-- Objetivo --
Coloque todas as linhas abaixo em uma tabela Markdown com as colunas Nº e Linha, numerando cada uma e omitindo as linhas em branco. Deixe as imagens fora da resposta.

-- Material extraído --
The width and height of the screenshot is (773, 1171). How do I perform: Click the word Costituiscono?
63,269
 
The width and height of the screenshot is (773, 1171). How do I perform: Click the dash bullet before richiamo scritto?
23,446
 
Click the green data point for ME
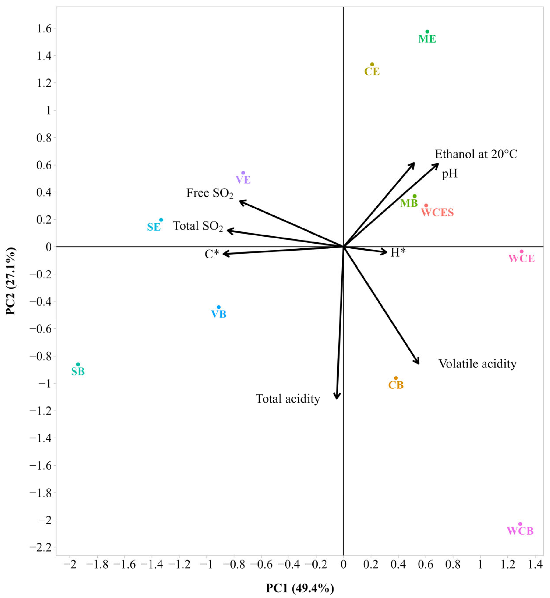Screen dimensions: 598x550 427,32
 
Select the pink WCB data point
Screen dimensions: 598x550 520,524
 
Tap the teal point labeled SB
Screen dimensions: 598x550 78,364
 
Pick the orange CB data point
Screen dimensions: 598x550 396,378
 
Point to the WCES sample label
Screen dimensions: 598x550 437,213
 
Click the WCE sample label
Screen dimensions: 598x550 522,258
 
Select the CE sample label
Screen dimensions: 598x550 372,72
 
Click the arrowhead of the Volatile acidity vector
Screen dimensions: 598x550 419,363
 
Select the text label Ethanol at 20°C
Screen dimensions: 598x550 476,154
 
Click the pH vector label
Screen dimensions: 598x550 449,174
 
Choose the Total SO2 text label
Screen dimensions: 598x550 198,226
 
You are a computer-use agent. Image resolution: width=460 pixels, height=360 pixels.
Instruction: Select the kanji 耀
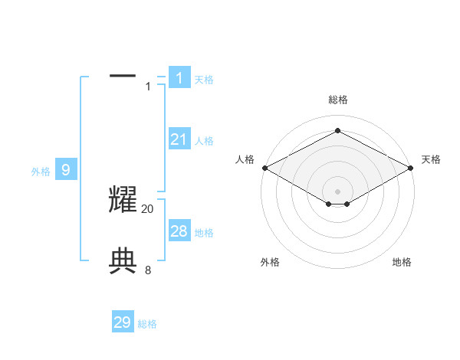[123, 200]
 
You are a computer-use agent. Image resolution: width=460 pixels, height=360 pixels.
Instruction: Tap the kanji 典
[123, 262]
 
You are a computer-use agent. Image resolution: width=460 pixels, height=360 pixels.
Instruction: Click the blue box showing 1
[179, 77]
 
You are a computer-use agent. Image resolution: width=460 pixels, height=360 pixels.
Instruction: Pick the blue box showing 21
[179, 139]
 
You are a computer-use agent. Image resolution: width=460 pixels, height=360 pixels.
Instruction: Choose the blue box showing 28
[179, 231]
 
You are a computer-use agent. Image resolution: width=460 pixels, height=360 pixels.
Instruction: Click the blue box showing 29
[123, 322]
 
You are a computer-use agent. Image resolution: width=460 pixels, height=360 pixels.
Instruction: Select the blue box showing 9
[66, 170]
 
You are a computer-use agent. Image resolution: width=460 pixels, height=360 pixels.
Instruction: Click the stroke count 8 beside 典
[148, 270]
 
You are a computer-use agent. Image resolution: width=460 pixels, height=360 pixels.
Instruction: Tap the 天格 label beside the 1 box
[204, 80]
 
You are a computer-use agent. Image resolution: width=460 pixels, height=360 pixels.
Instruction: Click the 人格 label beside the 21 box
[204, 141]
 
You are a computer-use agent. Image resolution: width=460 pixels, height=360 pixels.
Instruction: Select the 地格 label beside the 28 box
[204, 233]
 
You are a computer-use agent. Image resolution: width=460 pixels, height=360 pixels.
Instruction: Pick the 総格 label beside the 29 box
[147, 324]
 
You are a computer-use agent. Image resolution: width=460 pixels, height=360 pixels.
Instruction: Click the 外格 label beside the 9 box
[41, 172]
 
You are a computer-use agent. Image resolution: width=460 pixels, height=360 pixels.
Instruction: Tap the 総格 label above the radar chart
[337, 100]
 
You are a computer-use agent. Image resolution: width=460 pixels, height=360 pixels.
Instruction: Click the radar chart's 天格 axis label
[431, 159]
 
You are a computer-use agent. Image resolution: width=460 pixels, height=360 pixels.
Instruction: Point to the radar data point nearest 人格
[264, 168]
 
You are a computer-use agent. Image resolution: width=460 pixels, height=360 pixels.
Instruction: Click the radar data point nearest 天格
[412, 168]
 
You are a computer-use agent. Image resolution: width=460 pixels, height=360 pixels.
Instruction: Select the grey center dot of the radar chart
[337, 191]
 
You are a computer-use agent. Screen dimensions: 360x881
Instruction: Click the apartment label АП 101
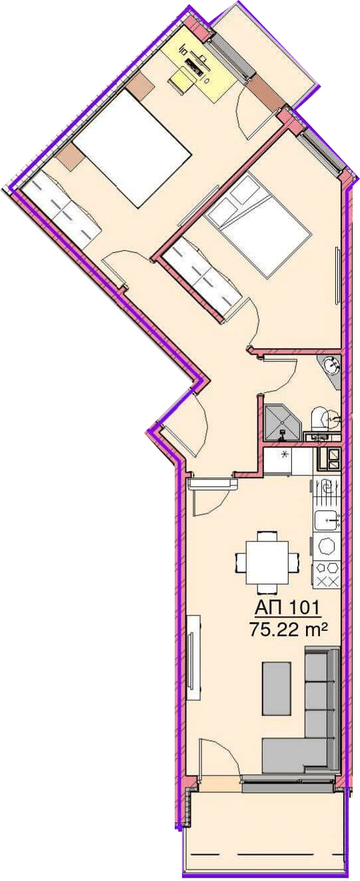[288, 608]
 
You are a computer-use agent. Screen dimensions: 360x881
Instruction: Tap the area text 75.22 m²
[288, 630]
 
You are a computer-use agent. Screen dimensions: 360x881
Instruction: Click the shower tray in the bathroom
[282, 423]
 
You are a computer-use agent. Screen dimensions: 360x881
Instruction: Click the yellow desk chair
[183, 80]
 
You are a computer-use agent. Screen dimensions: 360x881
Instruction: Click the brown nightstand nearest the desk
[140, 85]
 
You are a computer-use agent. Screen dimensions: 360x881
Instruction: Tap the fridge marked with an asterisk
[278, 462]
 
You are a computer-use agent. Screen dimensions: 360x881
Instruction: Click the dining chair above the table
[265, 536]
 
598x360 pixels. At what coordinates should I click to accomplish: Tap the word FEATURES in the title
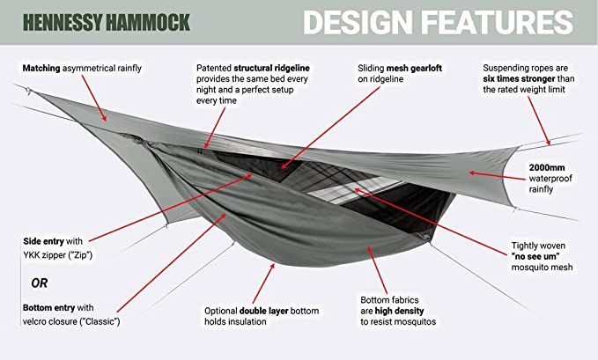pyautogui.click(x=498, y=22)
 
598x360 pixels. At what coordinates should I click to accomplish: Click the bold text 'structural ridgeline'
pyautogui.click(x=271, y=69)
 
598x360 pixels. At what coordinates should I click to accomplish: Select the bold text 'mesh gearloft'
pyautogui.click(x=414, y=69)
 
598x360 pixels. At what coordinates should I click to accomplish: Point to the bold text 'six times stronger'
pyautogui.click(x=519, y=79)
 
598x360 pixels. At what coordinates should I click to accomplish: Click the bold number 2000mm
pyautogui.click(x=547, y=167)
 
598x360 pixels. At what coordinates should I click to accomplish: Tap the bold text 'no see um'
pyautogui.click(x=535, y=256)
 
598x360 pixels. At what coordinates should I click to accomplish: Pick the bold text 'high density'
pyautogui.click(x=399, y=311)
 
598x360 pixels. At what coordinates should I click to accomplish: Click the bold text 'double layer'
pyautogui.click(x=263, y=311)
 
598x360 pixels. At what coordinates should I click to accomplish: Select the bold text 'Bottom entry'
pyautogui.click(x=48, y=308)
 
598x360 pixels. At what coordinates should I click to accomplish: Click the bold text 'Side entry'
pyautogui.click(x=43, y=241)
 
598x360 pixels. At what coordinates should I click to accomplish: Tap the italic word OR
pyautogui.click(x=40, y=283)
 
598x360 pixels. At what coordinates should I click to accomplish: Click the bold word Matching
pyautogui.click(x=41, y=69)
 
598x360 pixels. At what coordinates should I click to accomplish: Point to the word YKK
pyautogui.click(x=31, y=255)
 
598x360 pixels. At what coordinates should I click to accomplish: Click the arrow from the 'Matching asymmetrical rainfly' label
pyautogui.click(x=94, y=99)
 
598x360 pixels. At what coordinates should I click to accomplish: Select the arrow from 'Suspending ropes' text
pyautogui.click(x=539, y=121)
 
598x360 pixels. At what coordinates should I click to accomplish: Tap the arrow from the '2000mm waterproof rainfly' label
pyautogui.click(x=497, y=176)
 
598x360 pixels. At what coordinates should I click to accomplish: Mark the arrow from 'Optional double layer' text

-- Resposta do exercício --
| Nº | Linha |
|---|---|
| 1 | The width and height of the screenshot is (773, 1171). How do I perform: Click the word Costituiscono? |
| 2 | 63,269 |
| 3 | The width and height of the screenshot is (773, 1171). How do I perform: Click the dash bullet before richiamo scritto? |
| 4 | 23,446 |
| 5 | Click the green data point for ME |
| 6 | Screen dimensions: 598x550 427,32 |
| 7 | Select the pink WCB data point |
| 8 | Screen dimensions: 598x550 520,524 |
| 9 | Tap the teal point labeled SB |
| 10 | Screen dimensions: 598x550 78,364 |
| 11 | Pick the orange CB data point |
| 12 | Screen dimensions: 598x550 396,378 |
| 13 | Point to the WCES sample label |
| 14 | Screen dimensions: 598x550 437,213 |
| 15 | Click the WCE sample label |
| 16 | Screen dimensions: 598x550 522,258 |
| 17 | Select the CE sample label |
| 18 | Screen dimensions: 598x550 372,72 |
| 19 | Click the arrowhead of the Volatile acidity vector |
| 20 | Screen dimensions: 598x550 419,363 |
| 21 | Select the text label Ethanol at 20°C |
| 22 | Screen dimensions: 598x550 476,154 |
| 23 | Click the pH vector label |
| 24 | Screen dimensions: 598x550 449,174 |
| 25 | Choose the Total SO2 text label |
| 26 | Screen dimensions: 598x550 198,226 |
| 27 | You are a computer-use agent. Image resolution: width=460 pixels, height=360 pixels. |
| 28 | Instruction: Select the kanji 耀 |
| 29 | [123, 200] |
| 30 | You are a computer-use agent. Image resolution: width=460 pixels, height=360 pixels. |
| 31 | Instruction: Tap the kanji 典 |
| 32 | [123, 262] |
| 33 | You are a computer-use agent. Image resolution: width=460 pixels, height=360 pixels. |
| 34 | Instruction: Click the blue box showing 1 |
| 35 | [179, 77] |
| 36 | You are a computer-use agent. Image resolution: width=460 pixels, height=360 pixels. |
| 37 | Instruction: Pick the blue box showing 21 |
| 38 | [179, 139] |
| 39 | You are a computer-use agent. Image resolution: width=460 pixels, height=360 pixels. |
| 40 | Instruction: Choose the blue box showing 28 |
| 41 | [179, 231] |
| 42 | You are a computer-use agent. Image resolution: width=460 pixels, height=360 pixels. |
| 43 | Instruction: Click the blue box showing 29 |
| 44 | [123, 322] |
| 45 | You are a computer-use agent. Image resolution: width=460 pixels, height=360 pixels. |
| 46 | Instruction: Select the blue box showing 9 |
| 47 | [66, 170] |
| 48 | You are a computer-use agent. Image resolution: width=460 pixels, height=360 pixels. |
| 49 | Instruction: Click the stroke count 8 beside 典 |
| 50 | [148, 270] |
| 51 | You are a computer-use agent. Image resolution: width=460 pixels, height=360 pixels. |
| 52 | Instruction: Tap the 天格 label beside the 1 box |
| 53 | [204, 80] |
| 54 | You are a computer-use agent. Image resolution: width=460 pixels, height=360 pixels. |
| 55 | Instruction: Click the 人格 label beside the 21 box |
| 56 | [204, 141] |
| 57 | You are a computer-use agent. Image resolution: width=460 pixels, height=360 pixels. |
| 58 | Instruction: Select the 地格 label beside the 28 box |
| 59 | [204, 233] |
| 60 | You are a computer-use agent. Image resolution: width=460 pixels, height=360 pixels. |
| 61 | Instruction: Pick the 総格 label beside the 29 box |
| 62 | [147, 324] |
| 63 | You are a computer-use agent. Image resolution: width=460 pixels, height=360 pixels. |
| 64 | Instruction: Click the 外格 label beside the 9 box |
| 65 | [41, 172] |
| 66 | You are a computer-use agent. Image resolution: width=460 pixels, height=360 pixels. |
| 67 | Instruction: Tap the 総格 label above the radar chart |
| 68 | [337, 100] |
| 69 | You are a computer-use agent. Image resolution: width=460 pixels, height=360 pixels. |
| 70 | Instruction: Click the radar chart's 天格 axis label |
| 71 | [431, 159] |
| 72 | You are a computer-use agent. Image resolution: width=460 pixels, height=360 pixels. |
| 73 | Instruction: Point to the radar data point nearest 人格 |
| 74 | [264, 168] |
| 75 | You are a computer-use agent. Image resolution: width=460 pixels, height=360 pixels. |
| 76 | Instruction: Click the radar data point nearest 天格 |
| 77 | [412, 168] |
| 78 | You are a computer-use agent. Image resolution: width=460 pixels, height=360 pixels. |
| 79 | Instruction: Select the grey center dot of the radar chart |
| 80 | [337, 191] |
| 81 | You are a computer-use agent. Screen dimensions: 360x881 |
| 82 | Instruction: Click the apartment label АП 101 |
| 83 | [288, 608] |
| 84 | You are a computer-use agent. Screen dimensions: 360x881 |
| 85 | Instruction: Tap the area text 75.22 m² |
| 86 | [288, 630] |
| 87 | You are a computer-use agent. Screen dimensions: 360x881 |
| 88 | Instruction: Click the shower tray in the bathroom |
| 89 | [282, 423] |
| 90 | You are a computer-use agent. Screen dimensions: 360x881 |
| 91 | Instruction: Click the yellow desk chair |
| 92 | [183, 80] |
| 93 | You are a computer-use agent. Screen dimensions: 360x881 |
| 94 | Instruction: Click the brown nightstand nearest the desk |
| 95 | [140, 85] |
| 96 | You are a computer-use agent. Screen dimensions: 360x881 |
| 97 | Instruction: Tap the fridge marked with an asterisk |
| 98 | [278, 462] |
| 99 | You are a computer-use agent. Screen dimensions: 360x881 |
| 100 | Instruction: Click the dining chair above the table |
| 101 | [265, 536] |
| 102 | 598x360 pixels. At what coordinates should I click to accomplish: Tap the word FEATURES in the title |
| 103 | pyautogui.click(x=498, y=22) |
| 104 | 598x360 pixels. At what coordinates should I click to accomplish: Click the bold text 'structural ridgeline' |
| 105 | pyautogui.click(x=271, y=69) |
| 106 | 598x360 pixels. At what coordinates should I click to accomplish: Select the bold text 'mesh gearloft' |
| 107 | pyautogui.click(x=414, y=69) |
| 108 | 598x360 pixels. At what coordinates should I click to accomplish: Point to the bold text 'six times stronger' |
| 109 | pyautogui.click(x=519, y=79) |
| 110 | 598x360 pixels. At what coordinates should I click to accomplish: Click the bold number 2000mm |
| 111 | pyautogui.click(x=547, y=167) |
| 112 | 598x360 pixels. At what coordinates should I click to accomplish: Tap the bold text 'no see um' |
| 113 | pyautogui.click(x=535, y=256) |
| 114 | 598x360 pixels. At what coordinates should I click to accomplish: Pick the bold text 'high density' |
| 115 | pyautogui.click(x=399, y=311) |
| 116 | 598x360 pixels. At what coordinates should I click to accomplish: Click the bold text 'double layer' |
| 117 | pyautogui.click(x=263, y=311) |
| 118 | 598x360 pixels. At what coordinates should I click to accomplish: Select the bold text 'Bottom entry' |
| 119 | pyautogui.click(x=48, y=308) |
| 120 | 598x360 pixels. At what coordinates should I click to accomplish: Click the bold text 'Side entry' |
| 121 | pyautogui.click(x=43, y=241) |
| 122 | 598x360 pixels. At what coordinates should I click to accomplish: Tap the italic word OR |
| 123 | pyautogui.click(x=40, y=283) |
| 124 | 598x360 pixels. At what coordinates should I click to accomplish: Click the bold word Matching |
| 125 | pyautogui.click(x=41, y=69) |
| 126 | 598x360 pixels. At what coordinates should I click to accomplish: Point to the word YKK |
| 127 | pyautogui.click(x=31, y=255) |
| 128 | 598x360 pixels. At what coordinates should I click to accomplish: Click the arrow from the 'Matching asymmetrical rainfly' label |
| 129 | pyautogui.click(x=94, y=99) |
| 130 | 598x360 pixels. At what coordinates should I click to accomplish: Select the arrow from 'Suspending ropes' text |
| 131 | pyautogui.click(x=539, y=121) |
| 132 | 598x360 pixels. At what coordinates should I click to accomplish: Tap the arrow from the '2000mm waterproof rainfly' label |
| 133 | pyautogui.click(x=497, y=176) |
| 134 | 598x360 pixels. At what coordinates should I click to accomplish: Mark the arrow from 'Optional double layer' text |